§ **Page excerpt**

Herc leaves Iole in the not so trustworthy hands of one of the brothers Eteocles (Sergio Fantoni) and takes a secret message to the other brother Polynices (Mimmo Palmara). Before he can complete the mission, Herc drinks from the waters of forgetfulness (as the voiceover helpfully tells us, but doesn’t bother to mention it to Herc). Our hero falls asleep and is captured by the lovely queen Omphale (Sylvia Lopez) and taken to the land of Lydia. Ulysses uses his quick thinking to pretend to be a deaf mute servant and is taken along as well.
Can Ulysses bring back Hercules memories, before the demi-god becomes completely ensnared in a life of sweet lovin’ with the evil queen? Will Iole be thrown into a pit of tigers? Will Hercules save Thebes? Will the bad-dubbing blow your mind? The answers to these questions and more are revealed in Hercules Unchained.
|Antaeus finds everything hilarious, even his|
eventual beat down by the Herc.
For many folks, Hercules means Steve Reeves. The irony is, he only played the role twice. But the film was so popular (and aired on television so often) that people always associate the role with him. This changed in the 1990s when Kevin Sorbo became associated with the character. I will always hold a spot in my heart for the ultra-cheesy Hercules with Lou Ferrigno.
By I digress (as usual). How does Hercules Unchained measure up? Well it’s a bit of a mess actually. The main problem is the fact that two stories compete for screen time with a subplot or two and you end up with a muddled blob of confusion. The film could have functioned just fine if it focused on Hercules’ role in saving Thebes from the feuding brothers. You also could have had a fun movie with Hercules and Ulysses attempting to escape the isle of the evil queen. But to fuse the two together ends up making everything a jumbled mess. There is no clear narrative here.
|Ulysses is sitting right there when Antaeus announces|
An early example is when Hercules runs into the demi-god Anteaus, who demands Iole as his prize. When the thug first appears he says something like “I’m Anteaus and this is my valley. You must pay a toll to pass”. When Herc finally battles the clown, he defeats him pretty easily. He throws the giant to the ground and then turns to leave. But Anteaus just gets back up again. Herc fights him, defeats him, and then Anteaus gets up again. About the third time this happens Ulysses says, “Oh, this must be Anteaus, the legendary man who gets his strength from the earth. Don’t let him touch the ground Hercules!”
Ok, Anteaus announced himself at least once (I’m pretty sure he says his name about three times). Ulysses was standing right there the whole time. The line should have been something like; “I just remembered that Anteaus gets his strength from touching the ground.” Instead, Ulysses comes across like a moron who isn’t paying attention when danger threatens. Of course Iole had just sang a song. So maybe the sound of her voice deafened him and he missed Anteus grand entrance.
This is only a small example of the script issues in Hercules Unchained. It’s much worse with the convoluted brother plot and the evil queen nonsense. If we can look past the bad script, how are the characters treated. Well Hercules comes across as mostly brawn and not much brain. He seems really lazy in this movie, preferring to loaf around and sleep rather than have adventures. Only near the end, when he tries to save Thebes with his special ops team, does he seem like the legendary Hercules we know and love.

§ **Brief a**
Write out the Hercules Unchained review from "Can Ulysses bring" to "with Lou Ferrigno.", keeping every word as it appears.

§ **Provided information**
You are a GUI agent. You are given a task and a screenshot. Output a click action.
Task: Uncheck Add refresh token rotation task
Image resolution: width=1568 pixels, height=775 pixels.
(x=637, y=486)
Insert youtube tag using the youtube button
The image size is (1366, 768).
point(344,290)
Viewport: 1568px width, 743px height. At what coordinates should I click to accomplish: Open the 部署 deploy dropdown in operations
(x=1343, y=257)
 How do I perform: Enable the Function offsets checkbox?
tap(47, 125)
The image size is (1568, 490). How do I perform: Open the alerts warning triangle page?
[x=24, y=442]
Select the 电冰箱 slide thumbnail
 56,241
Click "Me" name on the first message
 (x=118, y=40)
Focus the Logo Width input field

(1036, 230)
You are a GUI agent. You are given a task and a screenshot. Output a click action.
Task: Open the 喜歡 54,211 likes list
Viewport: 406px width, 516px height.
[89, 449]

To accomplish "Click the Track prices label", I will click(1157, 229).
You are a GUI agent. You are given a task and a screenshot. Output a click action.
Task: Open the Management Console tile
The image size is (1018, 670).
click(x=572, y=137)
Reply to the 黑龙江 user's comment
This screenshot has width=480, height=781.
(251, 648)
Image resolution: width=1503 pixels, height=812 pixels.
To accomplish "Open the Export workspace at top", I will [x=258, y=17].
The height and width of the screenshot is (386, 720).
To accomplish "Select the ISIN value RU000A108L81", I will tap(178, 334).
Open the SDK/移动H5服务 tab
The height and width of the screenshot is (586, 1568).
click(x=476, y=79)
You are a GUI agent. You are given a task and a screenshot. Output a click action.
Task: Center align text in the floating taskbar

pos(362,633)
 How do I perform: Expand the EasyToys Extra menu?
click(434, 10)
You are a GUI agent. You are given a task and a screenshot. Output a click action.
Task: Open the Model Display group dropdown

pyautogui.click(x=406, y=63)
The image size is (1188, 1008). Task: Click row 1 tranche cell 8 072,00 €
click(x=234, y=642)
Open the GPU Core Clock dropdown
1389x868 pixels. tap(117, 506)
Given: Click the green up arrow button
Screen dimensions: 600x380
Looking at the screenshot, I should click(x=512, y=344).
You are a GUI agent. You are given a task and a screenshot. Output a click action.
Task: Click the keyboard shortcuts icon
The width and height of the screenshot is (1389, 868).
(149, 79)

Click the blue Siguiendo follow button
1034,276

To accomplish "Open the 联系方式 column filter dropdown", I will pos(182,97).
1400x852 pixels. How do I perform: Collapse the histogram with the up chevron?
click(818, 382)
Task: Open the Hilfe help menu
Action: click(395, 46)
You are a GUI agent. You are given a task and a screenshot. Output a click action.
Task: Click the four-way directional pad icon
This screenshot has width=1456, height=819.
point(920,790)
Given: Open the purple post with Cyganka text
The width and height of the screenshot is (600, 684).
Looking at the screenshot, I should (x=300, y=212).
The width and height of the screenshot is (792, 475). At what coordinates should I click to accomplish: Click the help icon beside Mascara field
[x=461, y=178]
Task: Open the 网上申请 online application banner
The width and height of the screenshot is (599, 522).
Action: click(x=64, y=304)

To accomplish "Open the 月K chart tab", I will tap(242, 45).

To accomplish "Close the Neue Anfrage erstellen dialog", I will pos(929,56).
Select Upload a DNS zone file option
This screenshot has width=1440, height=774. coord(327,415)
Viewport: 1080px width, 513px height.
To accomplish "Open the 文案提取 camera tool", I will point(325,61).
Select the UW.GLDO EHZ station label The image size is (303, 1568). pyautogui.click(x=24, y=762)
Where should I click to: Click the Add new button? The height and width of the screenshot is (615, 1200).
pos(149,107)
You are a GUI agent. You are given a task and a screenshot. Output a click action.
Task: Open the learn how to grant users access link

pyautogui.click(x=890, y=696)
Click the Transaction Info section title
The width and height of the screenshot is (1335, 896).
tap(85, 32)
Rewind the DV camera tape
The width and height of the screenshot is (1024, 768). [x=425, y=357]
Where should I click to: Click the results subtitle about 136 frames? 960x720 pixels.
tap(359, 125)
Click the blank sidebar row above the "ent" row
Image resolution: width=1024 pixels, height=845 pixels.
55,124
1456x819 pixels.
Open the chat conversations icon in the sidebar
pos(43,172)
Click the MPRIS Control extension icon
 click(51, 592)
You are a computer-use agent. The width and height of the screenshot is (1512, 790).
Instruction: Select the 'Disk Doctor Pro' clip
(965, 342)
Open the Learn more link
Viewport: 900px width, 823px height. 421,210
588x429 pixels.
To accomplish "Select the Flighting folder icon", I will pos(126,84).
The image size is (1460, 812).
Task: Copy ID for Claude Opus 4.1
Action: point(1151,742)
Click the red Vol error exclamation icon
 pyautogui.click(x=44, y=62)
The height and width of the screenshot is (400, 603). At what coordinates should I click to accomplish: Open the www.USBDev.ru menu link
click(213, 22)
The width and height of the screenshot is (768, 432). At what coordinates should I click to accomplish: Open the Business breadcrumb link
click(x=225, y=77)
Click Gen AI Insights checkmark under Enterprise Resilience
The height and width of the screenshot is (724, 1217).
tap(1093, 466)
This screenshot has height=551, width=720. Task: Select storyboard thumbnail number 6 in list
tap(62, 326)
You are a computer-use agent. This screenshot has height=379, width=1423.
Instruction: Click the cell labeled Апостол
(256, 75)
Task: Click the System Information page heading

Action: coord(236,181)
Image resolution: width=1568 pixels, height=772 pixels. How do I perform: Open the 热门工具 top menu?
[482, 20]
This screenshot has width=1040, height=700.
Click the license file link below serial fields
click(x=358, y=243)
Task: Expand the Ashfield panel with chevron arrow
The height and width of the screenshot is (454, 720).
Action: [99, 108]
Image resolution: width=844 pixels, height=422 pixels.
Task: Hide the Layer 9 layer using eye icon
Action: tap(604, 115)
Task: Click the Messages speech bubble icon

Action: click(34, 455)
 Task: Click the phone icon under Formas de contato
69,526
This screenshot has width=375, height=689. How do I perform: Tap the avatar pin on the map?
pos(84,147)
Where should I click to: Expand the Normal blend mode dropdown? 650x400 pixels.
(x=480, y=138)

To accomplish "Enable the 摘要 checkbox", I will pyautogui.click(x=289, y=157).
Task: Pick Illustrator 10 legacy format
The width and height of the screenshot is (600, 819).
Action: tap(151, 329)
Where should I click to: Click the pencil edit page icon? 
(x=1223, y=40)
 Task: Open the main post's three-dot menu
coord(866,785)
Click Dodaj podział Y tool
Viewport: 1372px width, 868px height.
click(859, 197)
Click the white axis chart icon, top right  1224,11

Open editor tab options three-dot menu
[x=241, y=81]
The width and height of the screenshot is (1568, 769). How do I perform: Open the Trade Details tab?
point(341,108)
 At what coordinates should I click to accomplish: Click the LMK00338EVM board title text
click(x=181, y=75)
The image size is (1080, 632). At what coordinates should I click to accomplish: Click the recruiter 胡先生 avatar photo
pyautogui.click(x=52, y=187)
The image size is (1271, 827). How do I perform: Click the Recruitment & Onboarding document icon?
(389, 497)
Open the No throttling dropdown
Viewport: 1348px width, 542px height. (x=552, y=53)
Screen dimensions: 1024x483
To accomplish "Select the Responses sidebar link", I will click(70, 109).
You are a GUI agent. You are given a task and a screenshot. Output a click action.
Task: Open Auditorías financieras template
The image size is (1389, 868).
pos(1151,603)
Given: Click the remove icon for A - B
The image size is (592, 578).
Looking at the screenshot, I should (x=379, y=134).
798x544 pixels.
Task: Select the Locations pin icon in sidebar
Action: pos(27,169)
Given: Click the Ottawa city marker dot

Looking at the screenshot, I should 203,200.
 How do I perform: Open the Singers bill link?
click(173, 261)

§ **Brief b**
Identify every line of the records that contains the string "help", and copy each such line.

§ **Expected output a**
Can Ulysses bring back Hercules memories, before the demi-god becomes completely ensnared in a life of sweet lovin’ with the evil queen? Will Iole be thrown into a pit of tigers? Will Hercules save Thebes? Will the bad-dubbing blow your mind? The answers to these questions and more are revealed in Hercules Unchained.
|Antaeus finds everything hilarious, even his|
eventual beat down by the Herc.
For many folks, Hercules means Steve Reeves. The irony is, he only played the role twice. But the film was so popular (and aired on television so often) that people always associate the role with him. This changed in the 1990s when Kevin Sorbo became associated with the character. I will always hold a spot in my heart for the ultra-cheesy Hercules with Lou Ferrigno.

§ **Expected output b**
Task: Open the Hilfe help menu
The width and height of the screenshot is (792, 475). At what coordinates should I click to accomplish: Click the help icon beside Mascara field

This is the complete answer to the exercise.